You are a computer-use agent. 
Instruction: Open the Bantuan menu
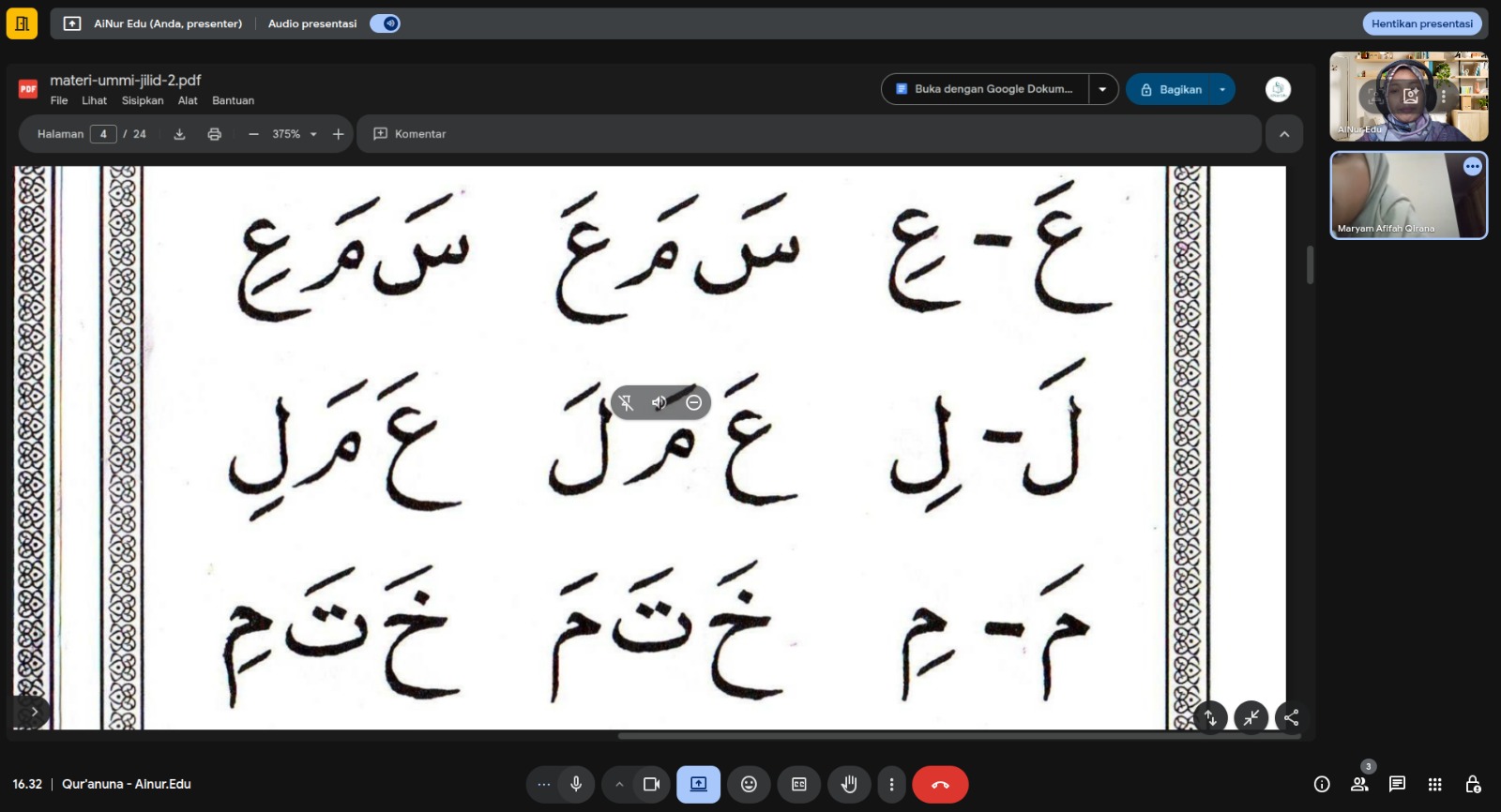click(x=233, y=100)
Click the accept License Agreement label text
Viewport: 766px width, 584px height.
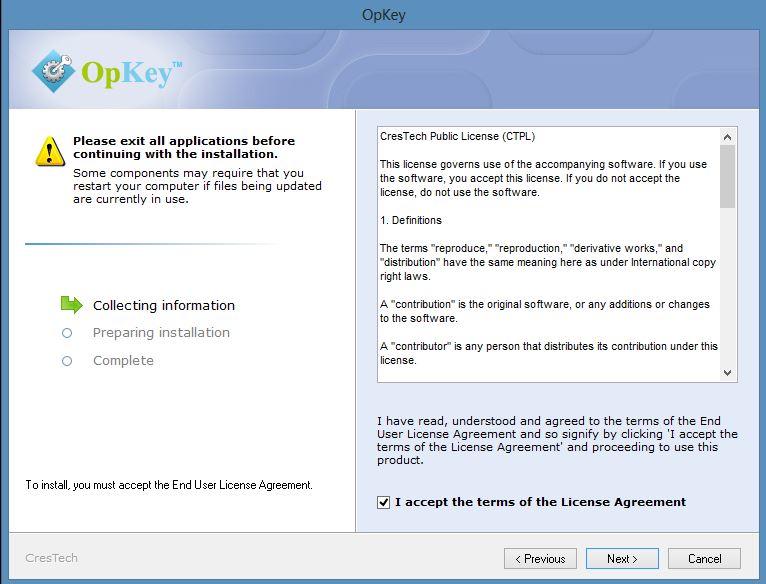point(540,502)
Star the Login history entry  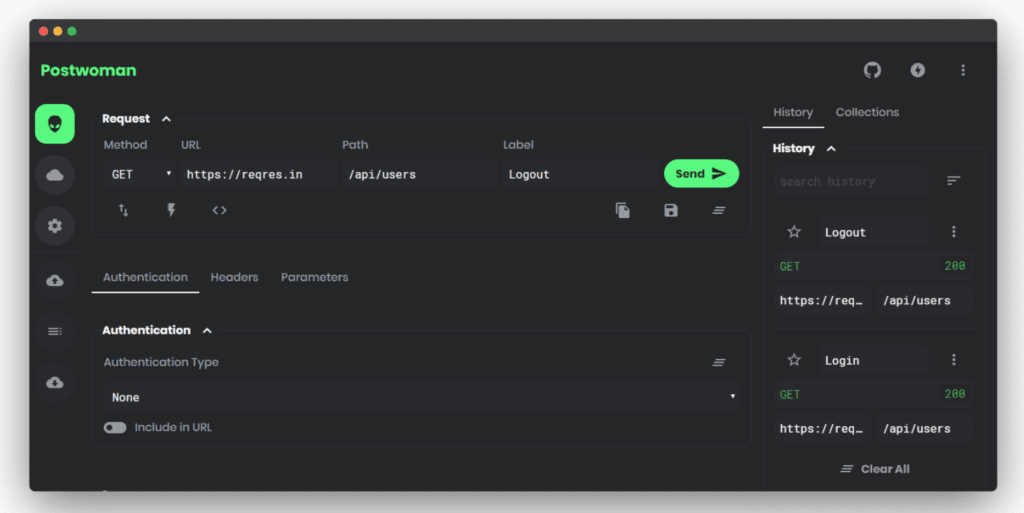pyautogui.click(x=793, y=360)
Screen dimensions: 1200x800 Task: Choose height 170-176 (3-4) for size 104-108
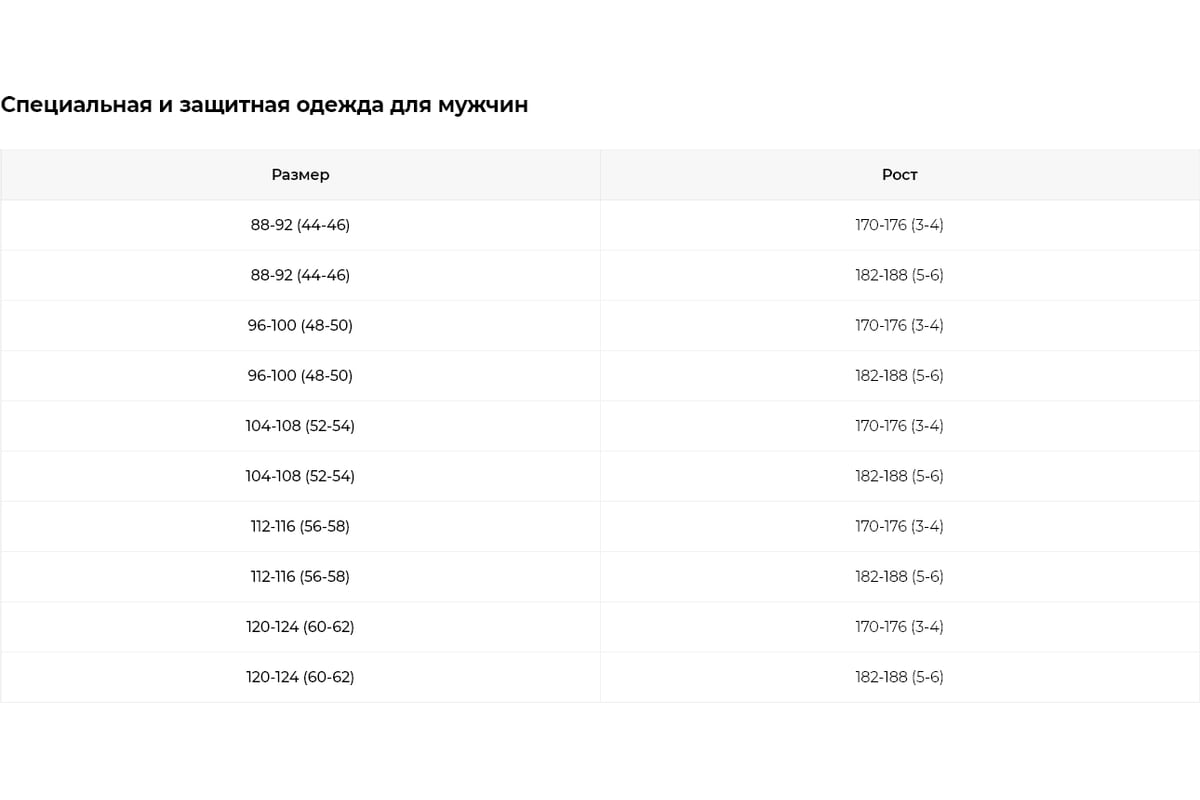[x=899, y=426]
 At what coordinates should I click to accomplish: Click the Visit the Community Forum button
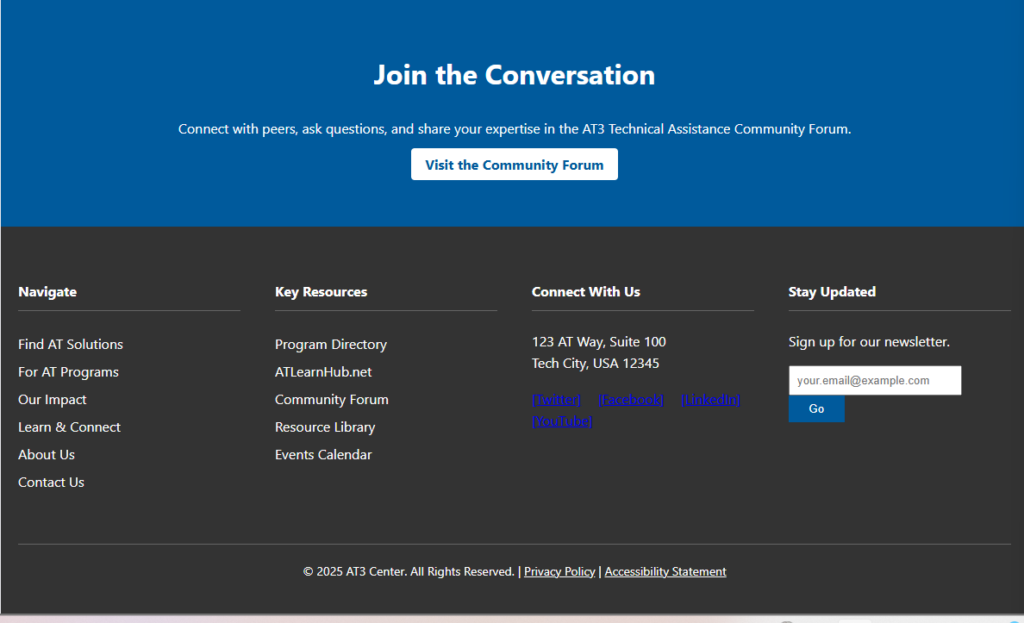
※
What you should do
Could you switch "Community Forum" to "Support Forum" in everything from the line containing "Screen dimensions: 1200x800" down to the end of the data, changing nothing else and leaving the pictures out of your answer?

Response to the task
Screen dimensions: 1200x800 Task: Choose height 170-176 (3-4) for size 104-108
[x=899, y=426]
 At what coordinates should I click to accomplish: Click the Visit the Support Forum button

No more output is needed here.